I coniugi possono però convenire la c.d. separazione dei beni:
cioè che ciascuno di essi conservi la titolarità esclusiva dei beni
acquistati durante il matrimonio. La scelta del regime di
separazione può essere semplicemente dichiarata nell’atto di
celebrazione del matrimonio (come avviene normalmente), o con
un atto separato.
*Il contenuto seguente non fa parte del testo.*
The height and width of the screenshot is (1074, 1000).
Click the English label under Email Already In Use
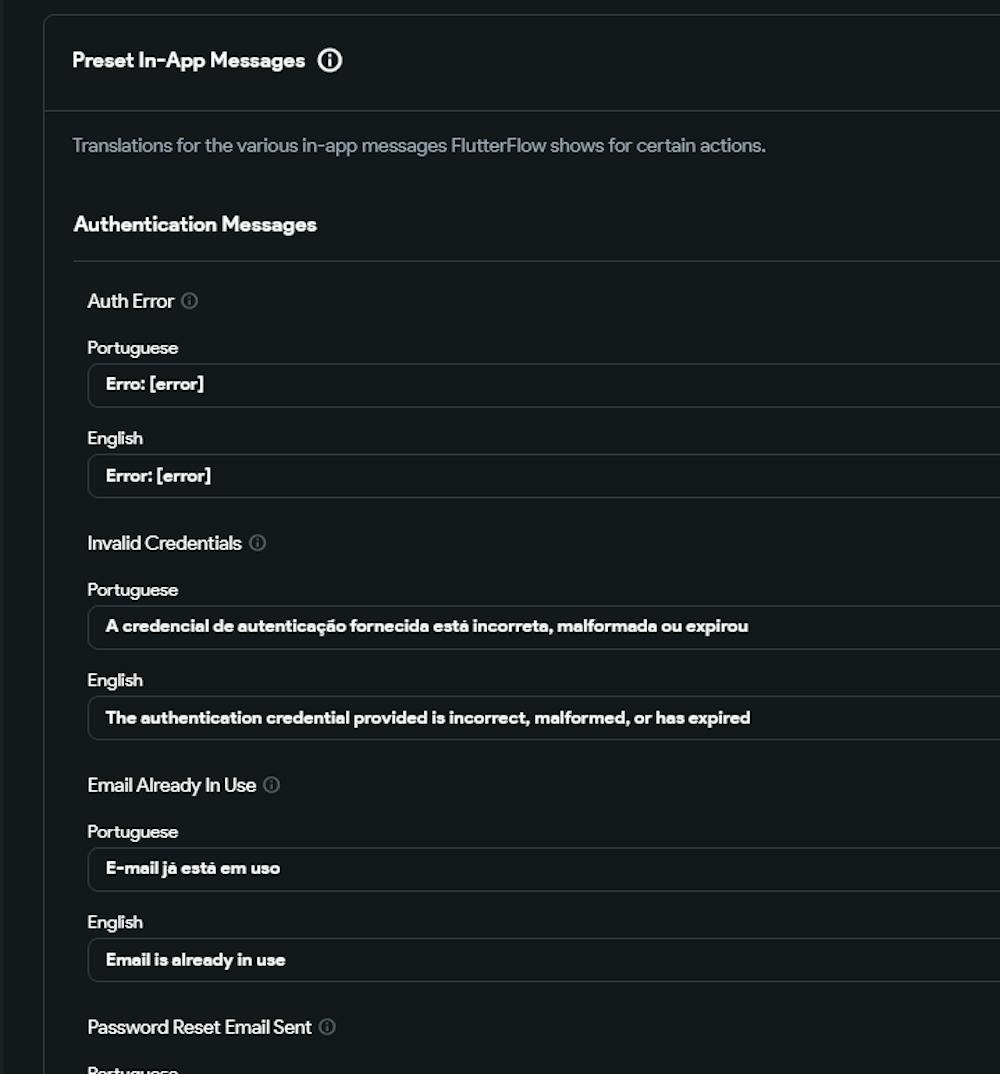tap(115, 922)
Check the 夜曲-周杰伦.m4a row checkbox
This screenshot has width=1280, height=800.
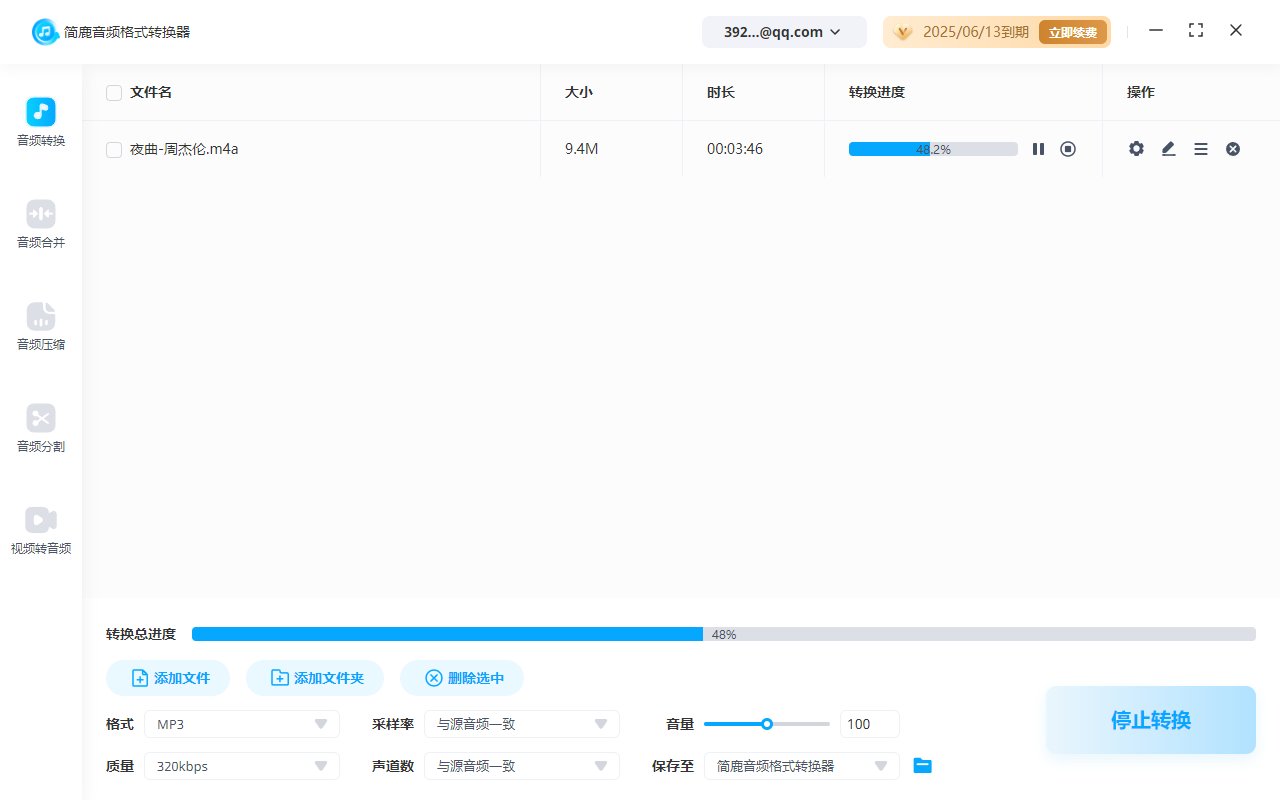click(113, 148)
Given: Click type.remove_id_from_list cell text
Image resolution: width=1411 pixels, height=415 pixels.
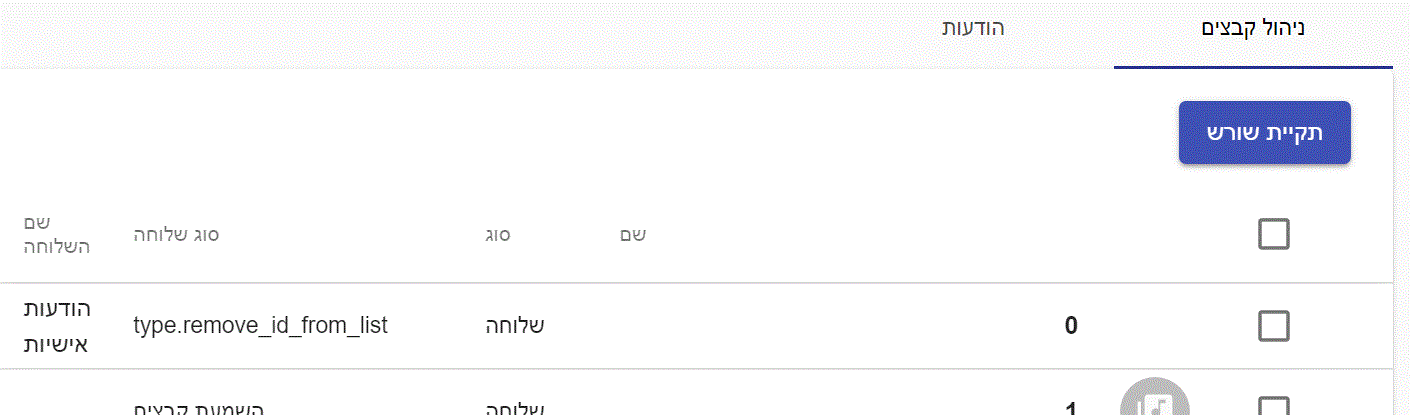Looking at the screenshot, I should click(x=260, y=326).
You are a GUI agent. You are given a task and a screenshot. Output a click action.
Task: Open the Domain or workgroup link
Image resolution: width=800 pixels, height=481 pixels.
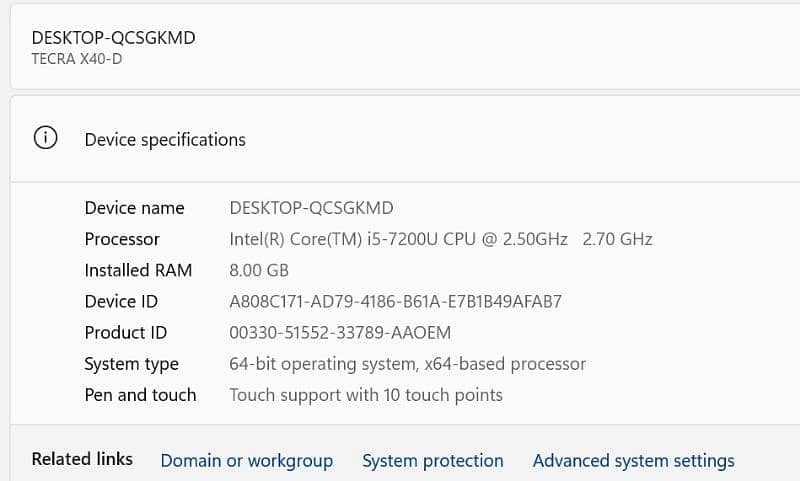(246, 461)
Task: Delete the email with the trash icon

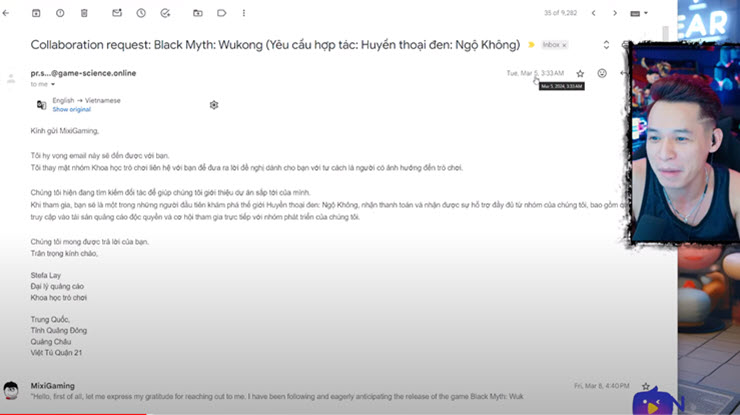Action: click(x=84, y=13)
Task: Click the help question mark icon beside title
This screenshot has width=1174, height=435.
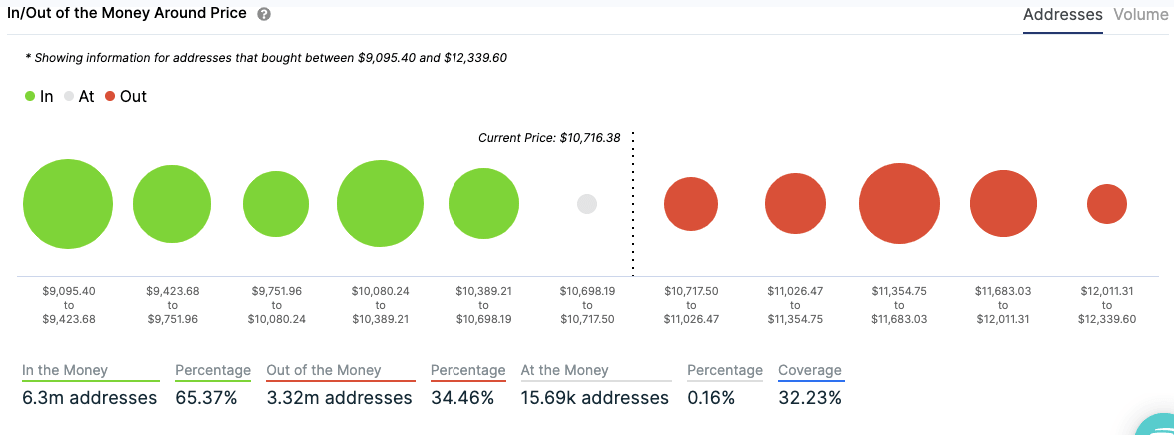Action: [x=263, y=15]
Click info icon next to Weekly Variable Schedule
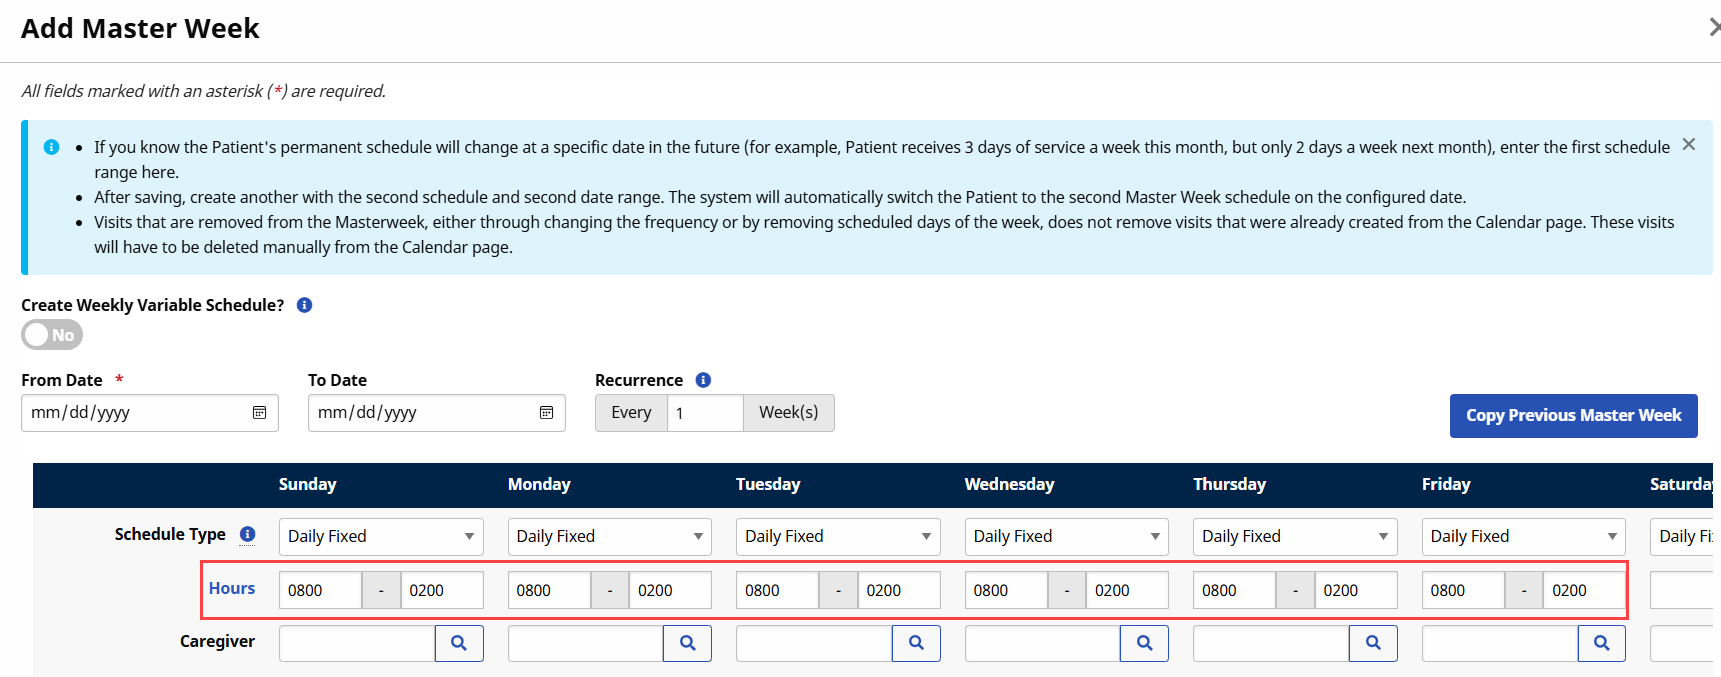The height and width of the screenshot is (677, 1721). pos(305,305)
In regime di separazione dei beni, i beni cadono in
comunione solo se sono effettivamente acquistati insieme dai due
coniugi.
Fin qui si è parlato del matrimonio e dei suoi effetti. Secondo la
nostra Corte costituzionale, il matrimonio protetto dall’art. 29 Cost.
è solo quello che era conosciuto al momento dell’approvazione
della Costituzione: cioè il matrimonio eterosessuale. Tuttavia, con
una legge recente (legge 20 maggio 2016, n. 76) il legislatore ha
istituito l’unione civile tra persone dello stesso sesso. Si tratta,
dunque, di un istituto apposito; tuttavia, o attraverso rimandi alla
disciplina del matrimonio, o riproducendone sostanzialmente la
disciplina, il legislatore ha dato vita ad un istituto che, per quanto
riguarda i rapporti tra i due partner dell’unione civile, è
sostanzialmente identico al matrimonio (per cui tutto quello che si
è detto sin qui vale anche per l’unione civile), salvo alcune limitate
differenze (sulla principale delle quali, in tema di scioglimento
dell’unione civile, ci soffermeremo nel prossimo paragrafo). Le
differenze principali sono invece sul piano della possibilità di
adottare; ne parleremo nel paragrafo a ciò dedicato.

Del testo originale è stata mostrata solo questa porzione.